It’s no secret that professional sports franchises and college sports teams make significant capital investments in players. The six biggest-spending MLB clubs’ opening-day rosters have combined salaries of more than $1 billion USD. In the NFL, eleven teams will spend more than $15 million this upcoming season—on just their starting quarterback. These teams also spend big on their home facilities. The Los Angeles Clippers opened a $60 million practice facility in 2008. The Oregon Ducks completed a $68 million upgrade to their facility in 2013. And the Dallas Cowboys will soon follow up their $1.3 billion AT&T Stadium (which is actually owned by the city of Arlington) with another tax-subsidized practice facility in nearby Frisco, Texas, for $115 million.

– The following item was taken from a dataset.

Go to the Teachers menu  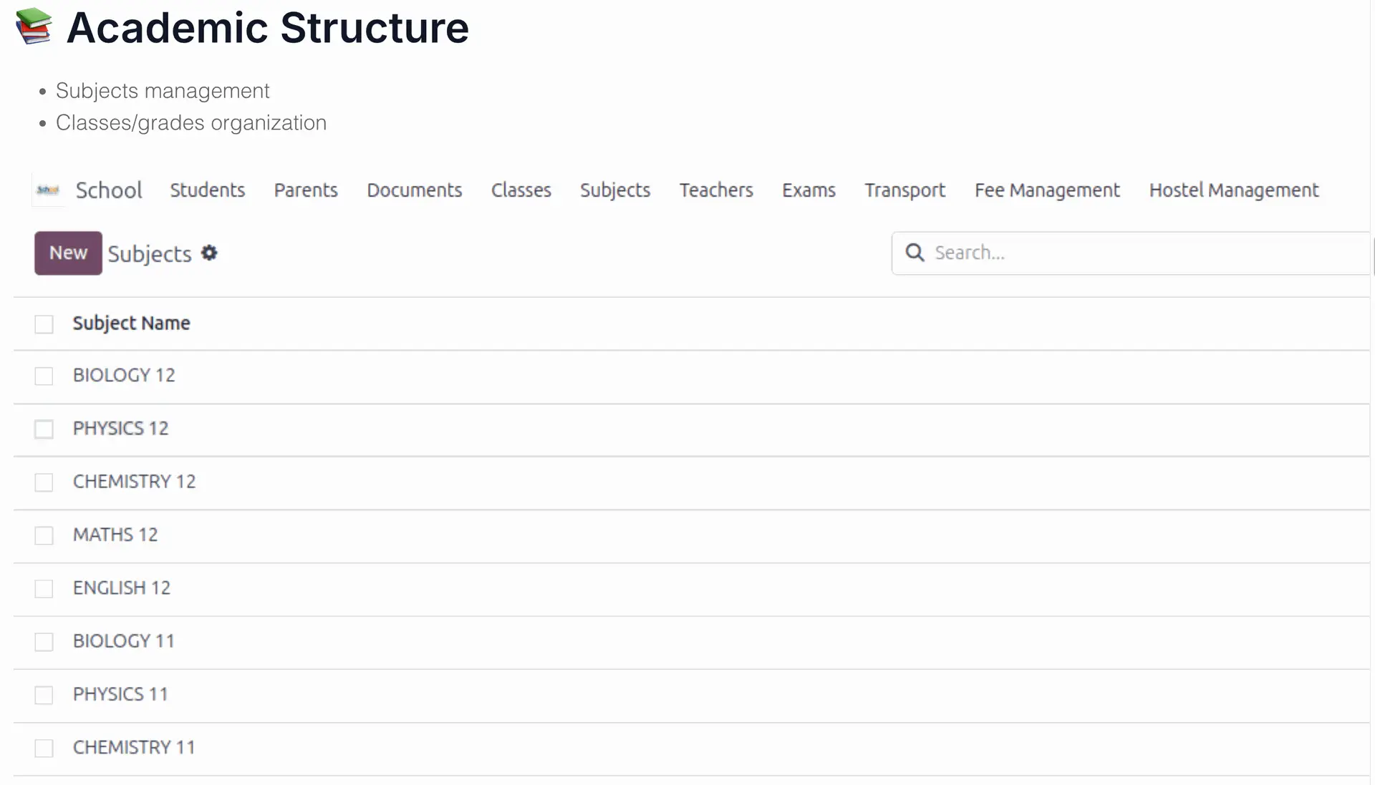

These investments in wages and facilities are the team owners’ response to an increasingly competitive race to attract the best players and get the best performance out of those players. But something obvious is missing in the protection of a their most valuable asset: how teams travel. This is surprising, given that teams play just half their regular season games at home. As any sports fan knows, “home-field advantage” is significant. But studies prove that home-field advantage is actually a lot less about the effects of raucous crowds and a lot more about the negative effects of travel, which create an “away disadvantage.” A 2008 study conducted by the Martha Jefferson Hospital Sleep Medicine Center showed that Major League Baseball teams traveling to game sites three time zones away lose 60% of those games. German researchers in 2002 confirmed that motor function measurably deteriorated in athletes after air travel and then lingered for roughly the same number of days as the number of time zones crossed. That’s bad news if you’re an athlete traveling from the West Coast to the East Coast on a Friday for a Sunday game.

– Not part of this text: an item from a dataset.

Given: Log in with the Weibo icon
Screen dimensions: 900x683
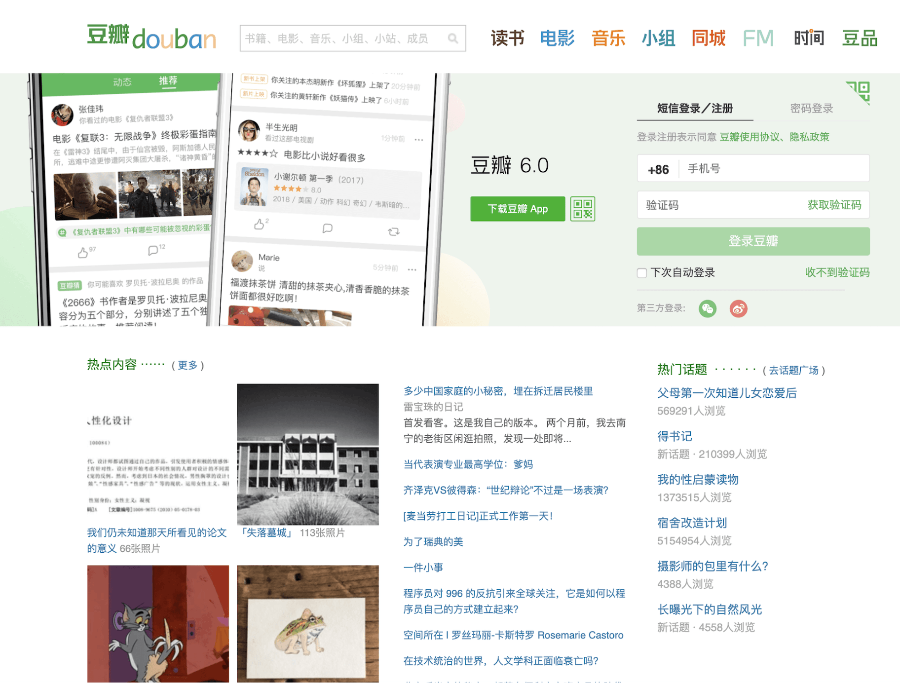Looking at the screenshot, I should point(738,308).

All of this data demonstrates that professional sports teams should also be investing in their “away” facilities. While it’s true that professional sports teams are not flying coach—or even business class—on commercial flights anymore, the charters they are using are simply roomier versions with dedicated staff. An aircraft that’s specifically designed to mitigate the away disadvantage is what’s missing from a professional sports team’s arsenal.
This idea inspired Teague to develop a customized airplane interior focused on the unique needs and challenges of traveling athletes. As the leading design consultancy for aviation, we understood from the beginning that a partnership with an expert in athletic performance was key to a successful project. The NIKE design team was a natural fit for collaboration and idea exchange. In order to better understand the needs of athletes, we conducted interviews with team physicians, coaches, operations staff, and sleep specialists working with both collegiate and professional teams. We also worked with designers and training experts from NIKE to ensure that our understanding of how to design for athletes was on track. What did we find? The need is real. Crowded game schedules and travel by flight is a fact of life for professional athletes, but it is one that comes at a price: injuries and suboptimal performance.

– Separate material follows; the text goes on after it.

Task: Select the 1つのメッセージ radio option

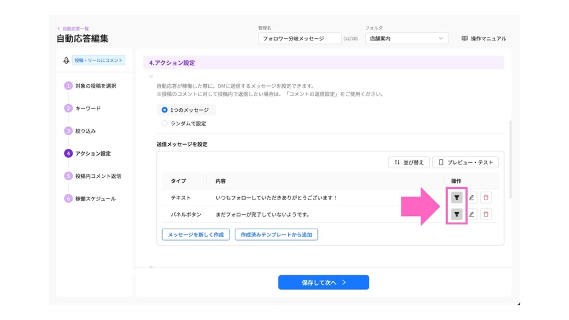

Armed with these insights about the lives of professional and collegiate athletes, we focused our design efforts on four areas of performance innovation that are not addressed by commercial charters:
Recovery: equalizing the negative effects of air travel on the mind and body, and bringing the training room to 40,000 feet through in-flight biometrics and analysis to accelerate injury diagnosis and treatment.
Circulation: fostering natural mobility and building in equipment that ensures optimal circulation and promotes healing.
Sleep: designing ideal sleeping conditions for individuals and sleep strategies for entire teams to maximize physical readiness.
Thinking: creating spaces for key mental activities, especially film study—enabling in-transit film review both before and after games.